ABSTRACT

The situation facing the forces of liberalism and nationalism in Italy in 1830 was apparently more hopeless than that facing the same forces in Germany. The German Confederation, however inadequate as a form of national expression, did at least provide a common meeting place for the delegates of the princes; in Italy there was no such confederation, but all the states were totally independent of each other. In Germany a few states had constitutions; in Italy there was not a single elected assembly in the whole peninsula. In one sense, however, the Italian nationalists were to have a more clear-cut case to fight for than the Germans had. A foreign power, Austria, occupied two of the richest and most Italian of Italian regions – Lombardy and Venetia.
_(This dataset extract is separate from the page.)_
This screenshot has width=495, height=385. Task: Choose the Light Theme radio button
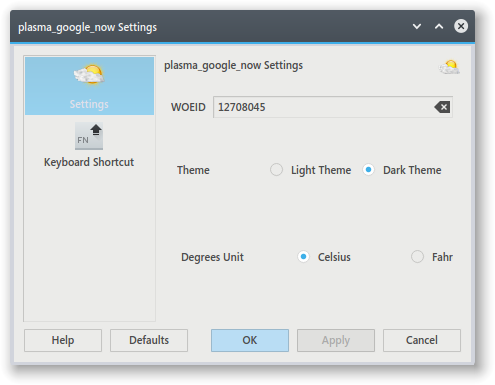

Austria made a more convincing common enemy for all Italians than France made for all Germans. But the revolutions which broke out in Italy in 1831 were mainly concerned with the securing of a change of government in the individual states, and were anyhow limited to central Italy. In February there were risings against the rulers of the small duchies of Parma and Modena, and in Bologna and the nearby towns of the Papal Legations, as the outlying northern part of the Papal States was called, there was a movement to abolish the temporal power of the pope. In the duchies some of the revolutionary leaders had vaguely nationalistic aims, but the movement did not spread to Lombardo-Venetia. One of the leaders in Bologna wrote that the revolution must be, ‘in the end, national, not municipal’, but no one in the Papal States was more explicit. The more tangible aim in the legations was to get rid of the pope’s corrupt judicial system.